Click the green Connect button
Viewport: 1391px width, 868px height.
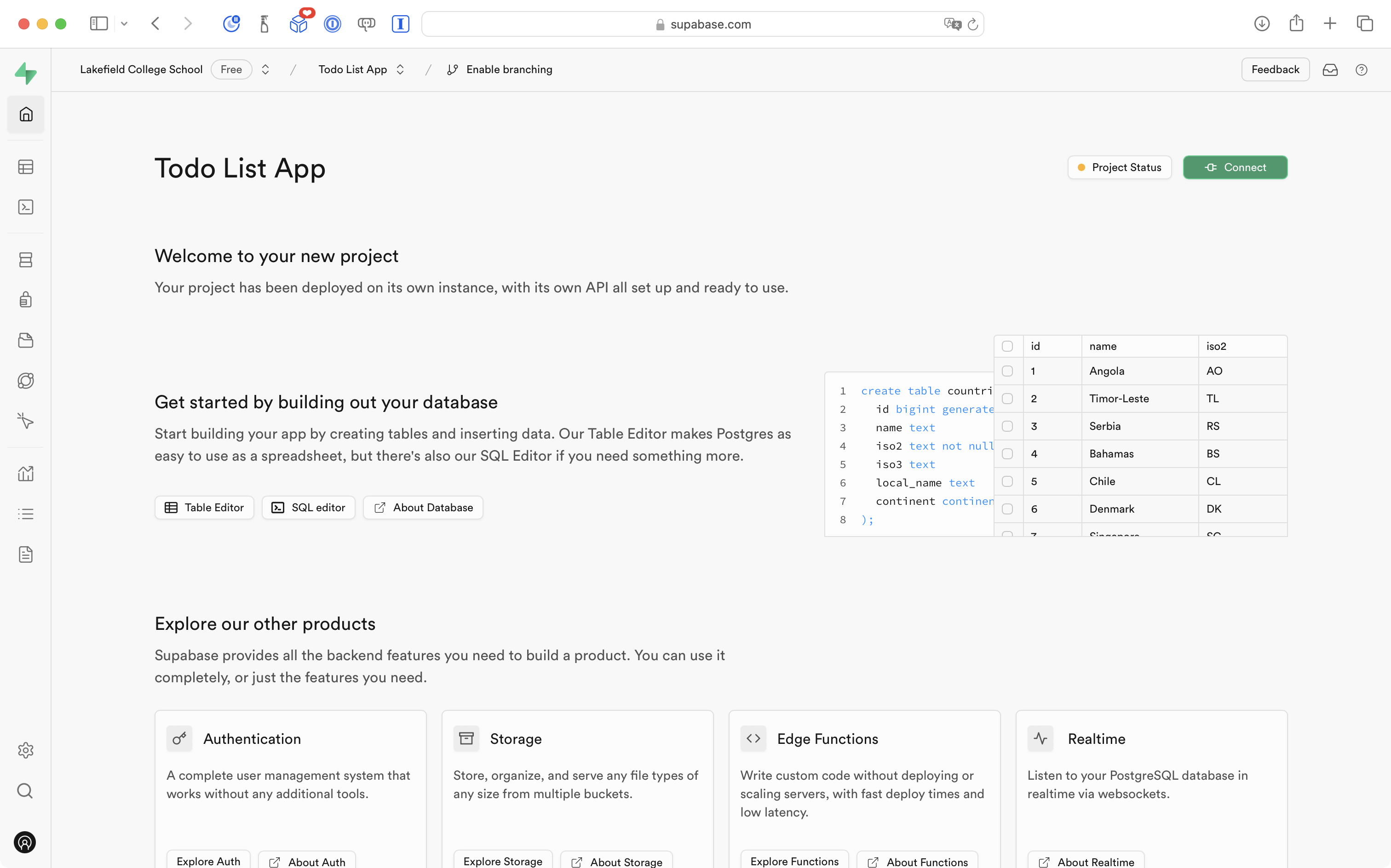click(1235, 168)
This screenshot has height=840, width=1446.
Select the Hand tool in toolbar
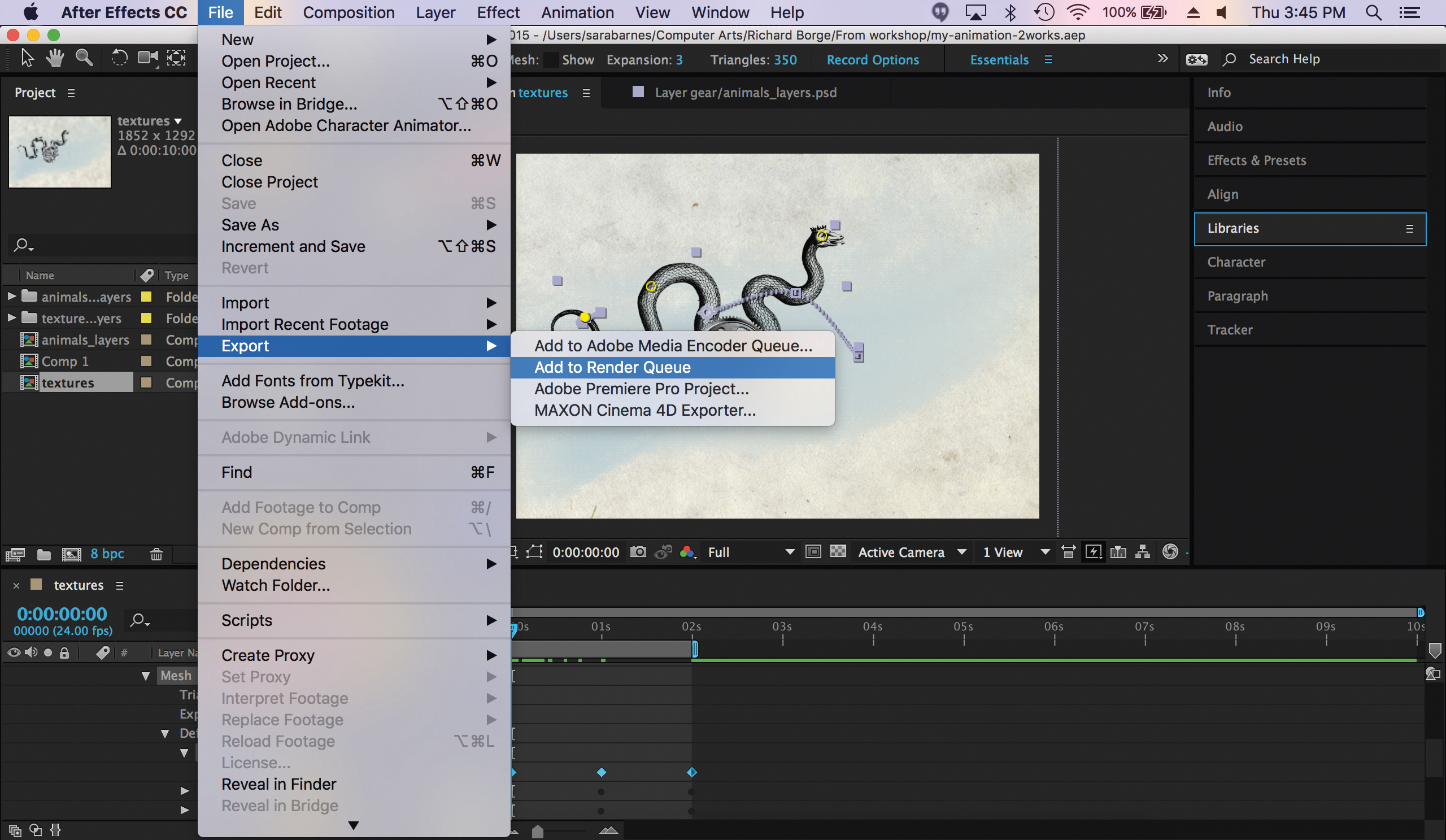point(55,58)
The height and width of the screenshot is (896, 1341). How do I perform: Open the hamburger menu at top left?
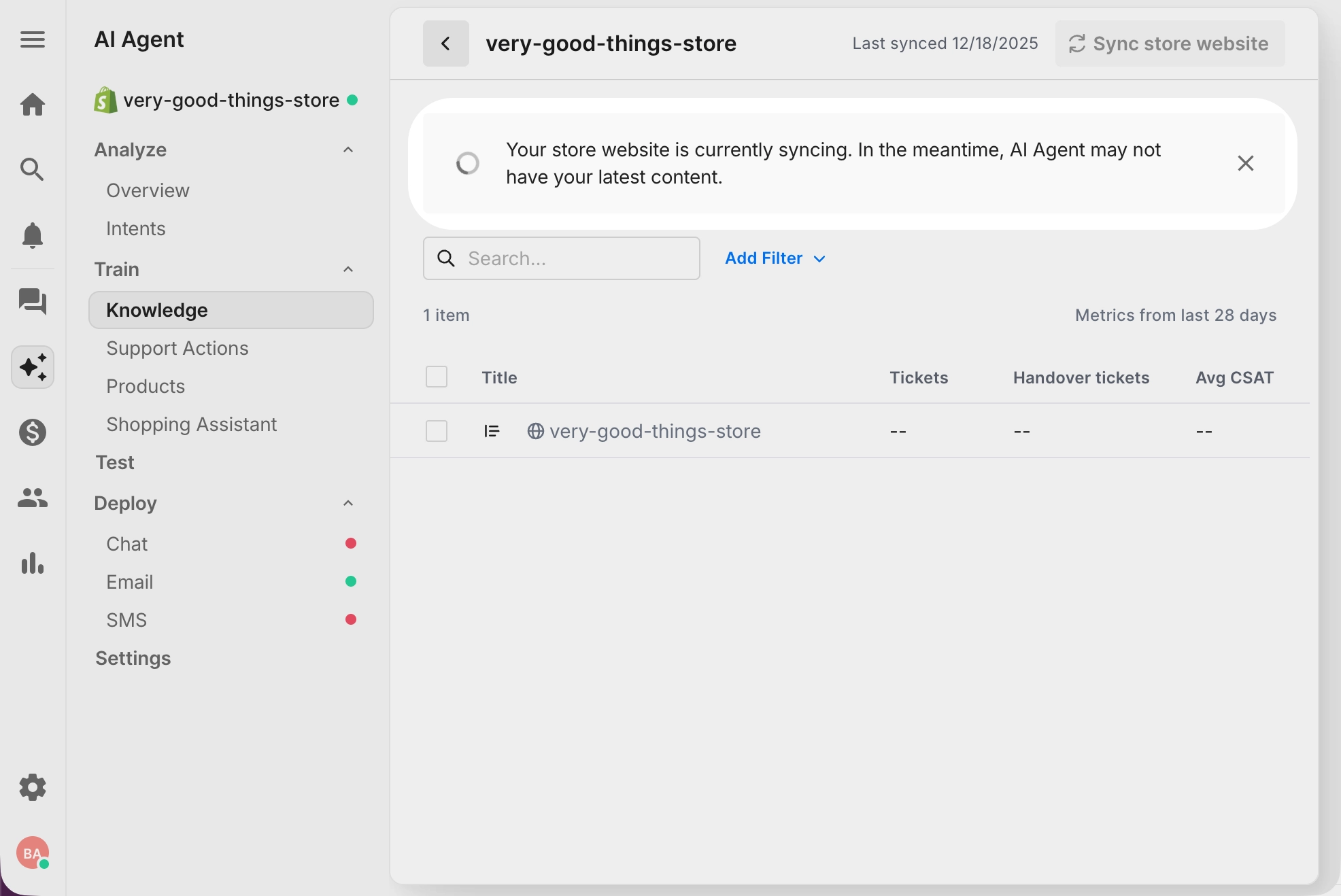click(x=32, y=39)
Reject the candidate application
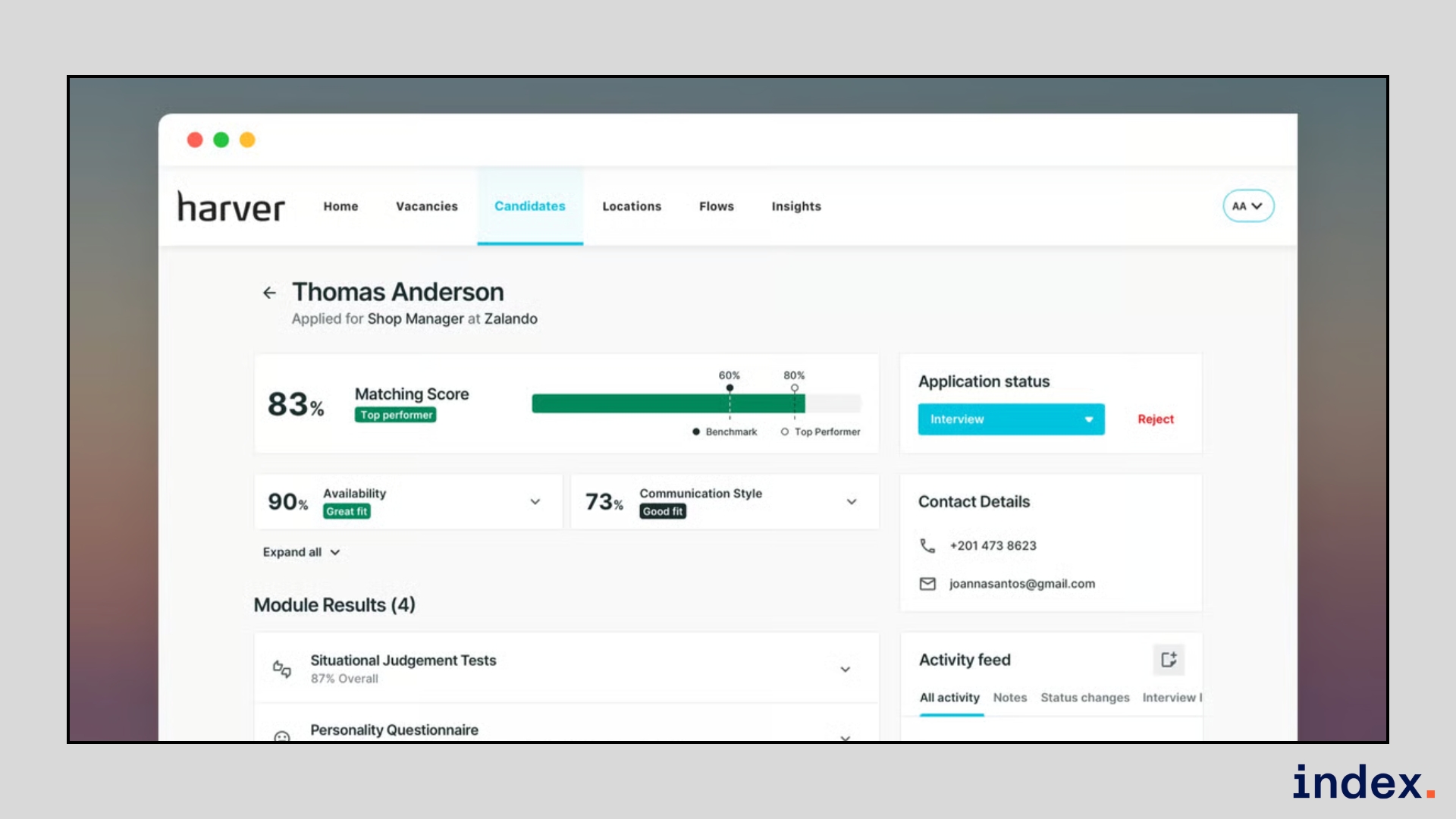 tap(1155, 419)
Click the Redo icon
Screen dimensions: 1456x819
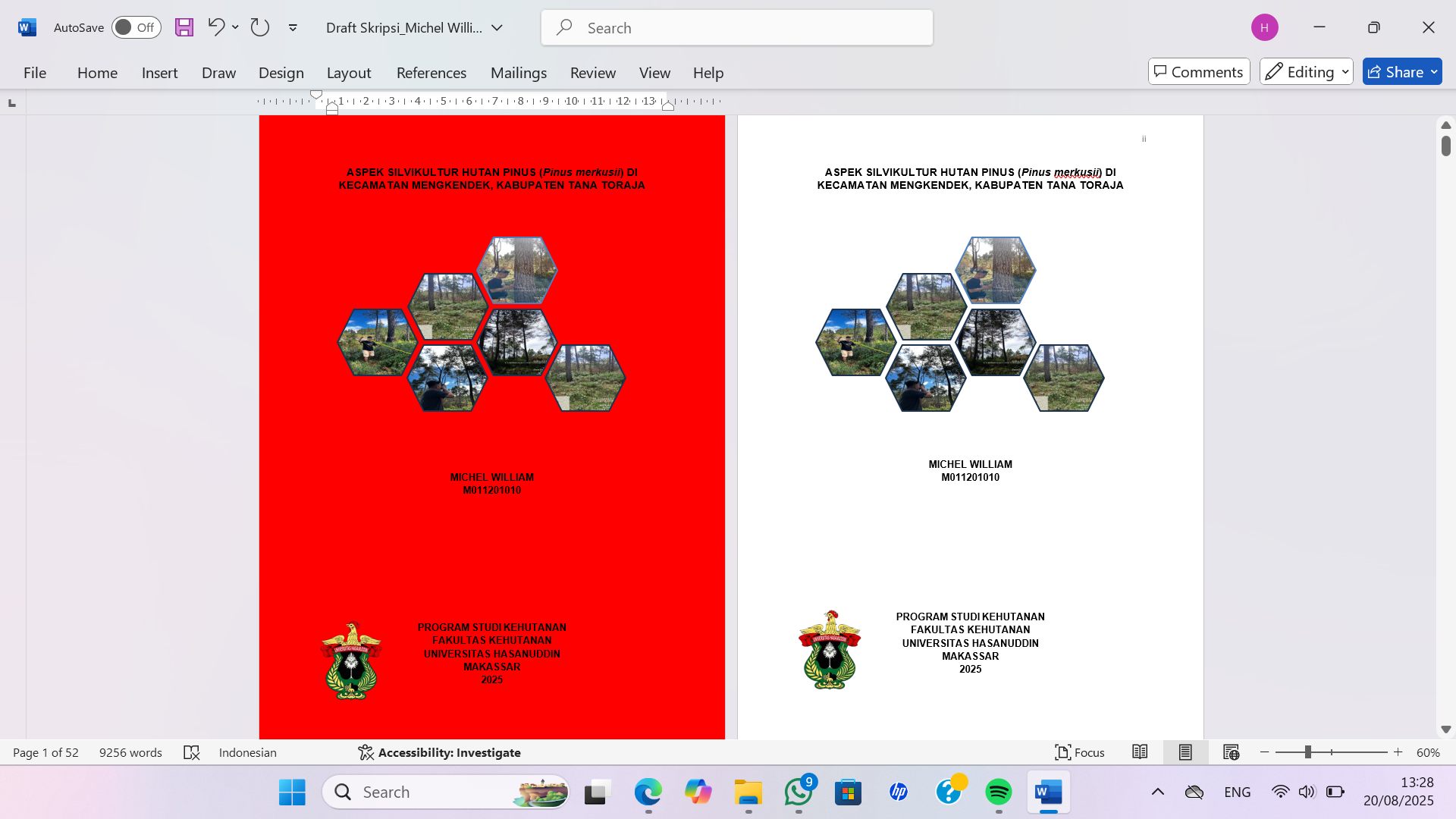(260, 28)
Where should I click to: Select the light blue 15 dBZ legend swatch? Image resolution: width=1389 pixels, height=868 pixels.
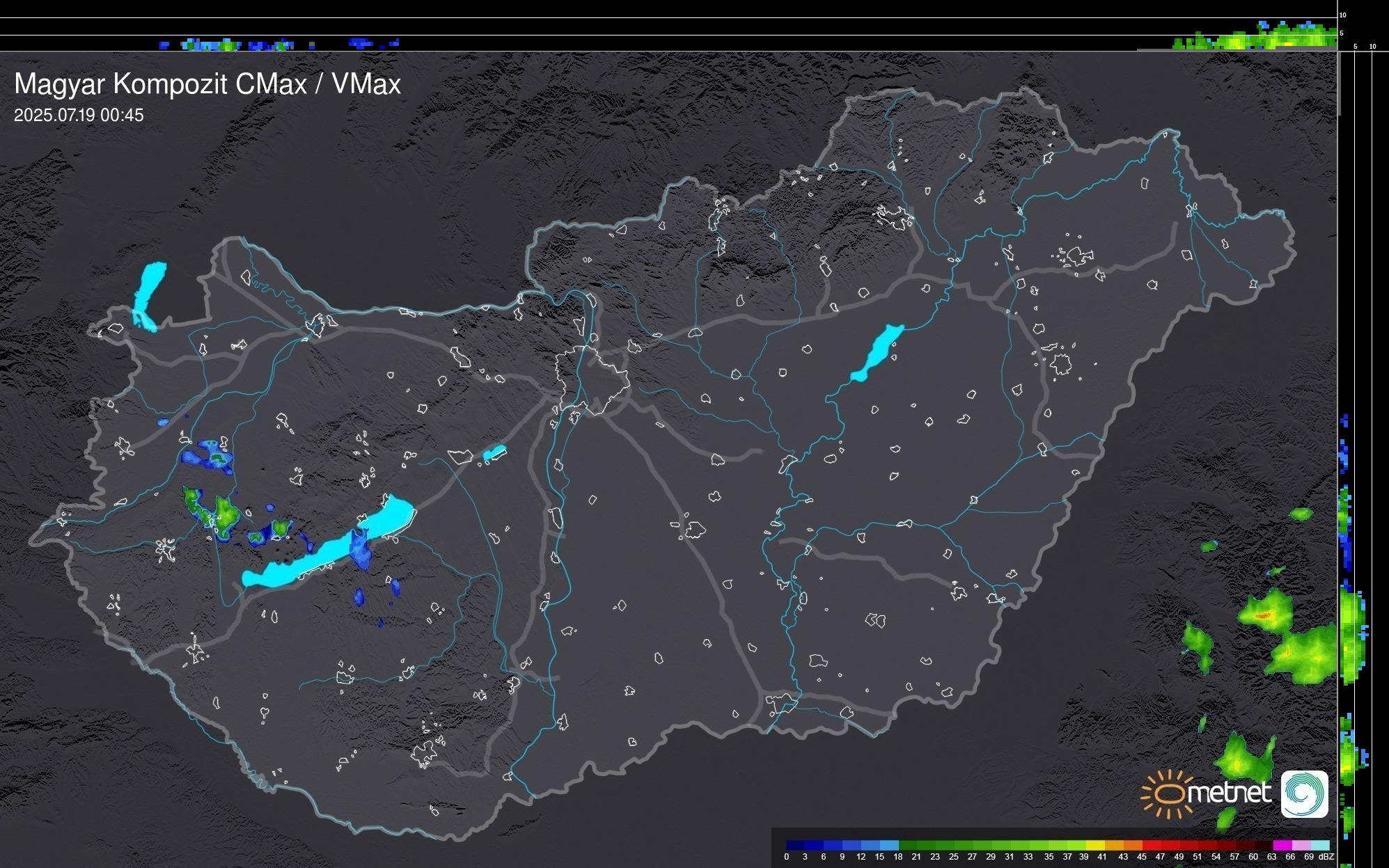(888, 845)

PROBLEM TO WORK ON:
No pictures belong in the copy. Retype exactly, and only, the lines from the line containing "Screen dimensions: 1456x819" through the last line of the data, both included.

SOLVED EXERCISE:
Screen dimensions: 1456x819
(260, 28)
Where should I click to: Select the light blue 15 dBZ legend swatch? Image resolution: width=1389 pixels, height=868 pixels.
(888, 845)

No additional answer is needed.